Enquanto isso, milhões são despejados em shows grandiosos, eventos pirotécnicos, obras monumentais que rendem foto e palanque. Nada contra cultura, nada contra festa. Mas qual a prioridade? Mas e os piscinões? E as obras de macrodrenagem? E os sistemas de contenção? E os estudos sérios de prevenção?
Empresas públicas são privatizadas ou terceirizadas sob o discurso da eficiência. Cito aqui a Sabesp como exemplo simbólico de um debate maior: todos os anos falta água em determinados bairros, todos os anos os reservatórios viram pauta emergencial, todo ano o litoral fica seco nas férias, todos os anos a população é chamada a “economizar” em propagandas de rádio e tv. Mas onde está o investimento consistente em ampliação de rede, redução de perdas, planejamento a longo prazo?
No setor elétrico, a mesma lógica: a árvore cresce devagar, mas cresce. Todo mundo sabe que galhos encostam em fios, que temporais derrubam postes e arvores. Ainda assim, a manutenção preventiva é insuficiente. Depois do vendaval, bairros inteiros ficam dias, as vezes semanas, sem energia. A culpa? Do vento.
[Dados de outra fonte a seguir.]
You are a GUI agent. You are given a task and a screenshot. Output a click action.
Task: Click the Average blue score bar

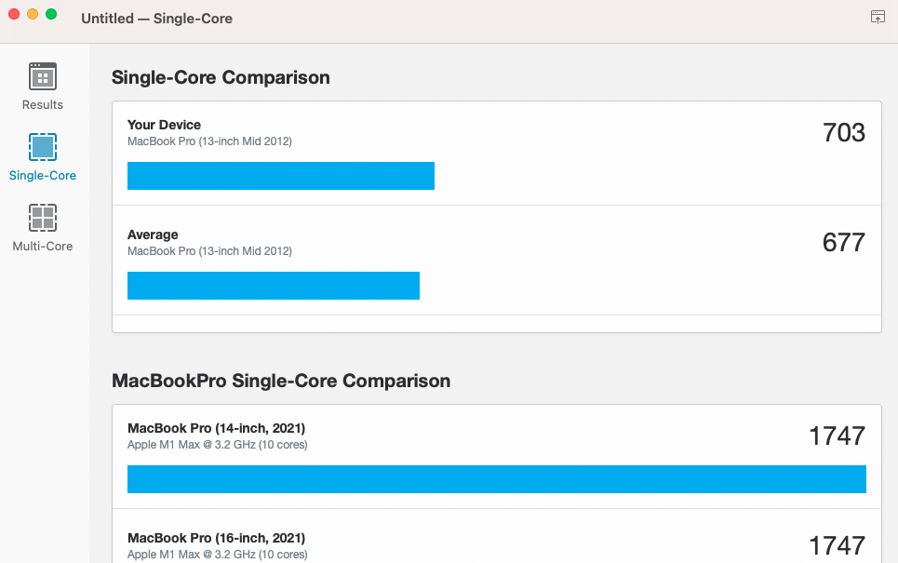click(x=274, y=286)
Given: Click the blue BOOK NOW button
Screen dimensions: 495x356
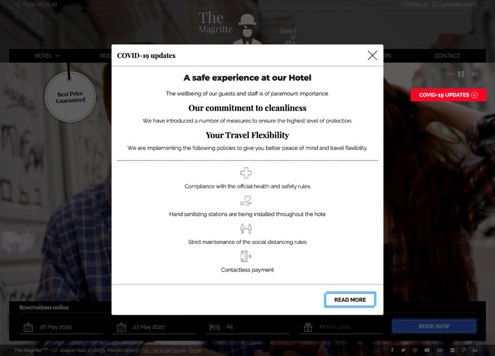Looking at the screenshot, I should tap(434, 326).
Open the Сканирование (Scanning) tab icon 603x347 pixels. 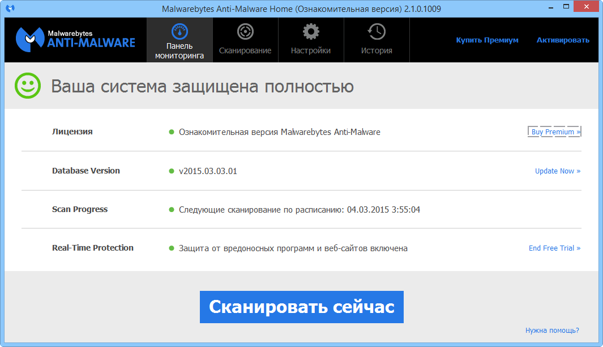tap(245, 32)
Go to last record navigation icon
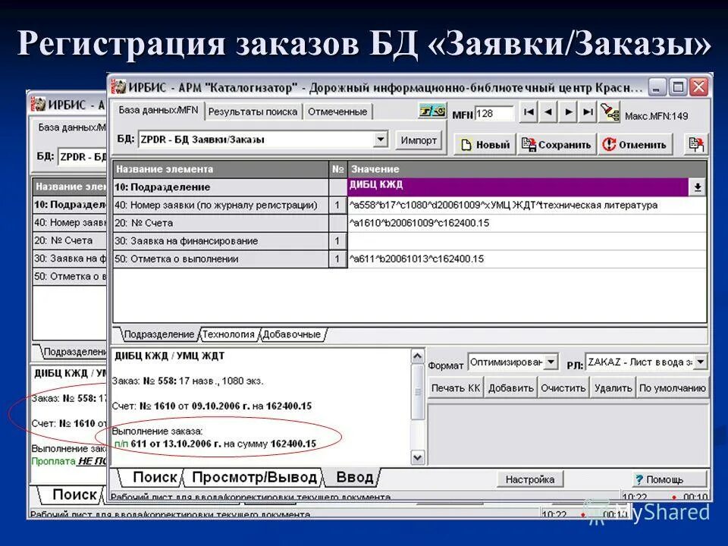 click(x=588, y=111)
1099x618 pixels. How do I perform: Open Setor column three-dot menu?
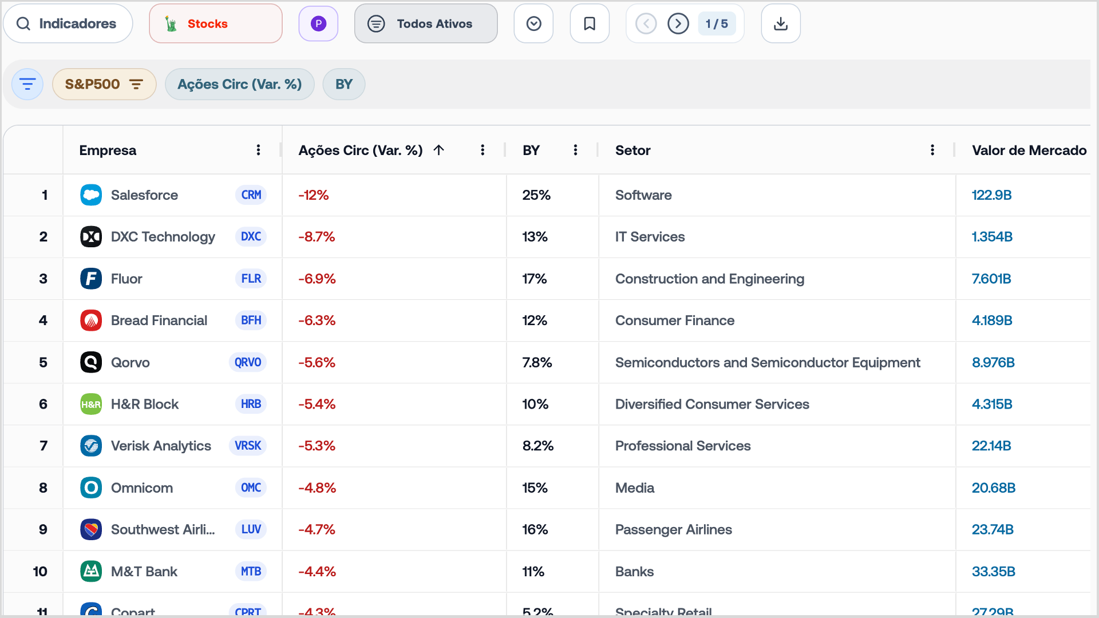pyautogui.click(x=932, y=150)
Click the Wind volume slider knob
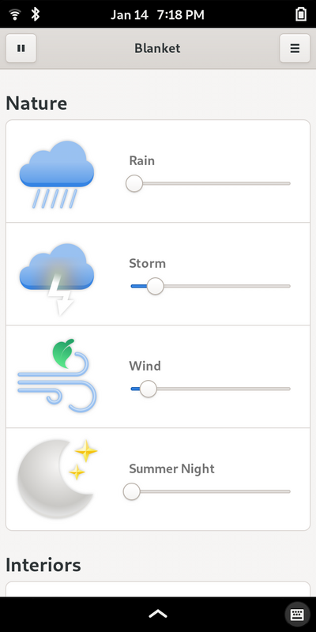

Transformamos previsibilidade em surpresa.
O Brasil é tropical. Chove forte no verão. Seca no inverno. Isso não é novidade científica de 2026. Isso é geografia básica. O que falta não é informação. É prioridade. É Politica Pública.
Preferimos agir na emergência porque a emergência dá visibilidade. A prevenção é silenciosa, não rende discurso inflamado, não aparece tanto nas redes sociais. Um piscinão não é tão “instagramável” quanto um palco iluminado. Uma obra de drenagem enterrada não rende a mesma curtida que um show milionário na praça central.
E assim seguimos repetindo a canção.
Quando Aldir Blanc escreveu que “o Brazil não conhece o Brasil”, talvez estivesse falando de identidade cultural, de contradições históricas. Mas hoje a frase ecoa como denúncia urbana, ambiental, administrativa. Não conhecemos, ou fingimos não conhecer , nossos próprios ciclos, nossas próprias fragilidades, nossos próprios erros recorrentes.
Chamamos de tragédia climática aquilo que, muitas vezes, é tragédia anunciada.
O Brasil conhece a chuva. Conhece a seca. Conhece o morro. Conhece o rio. O que parece não conhecer é a responsabilidade de planejar antes que a água suba, antes que a terra deslize, antes que a luz apague.
E enquanto não aprendermos isso, seguiremos cantando a mesma música — com a casa alagada ou enterrado no morro.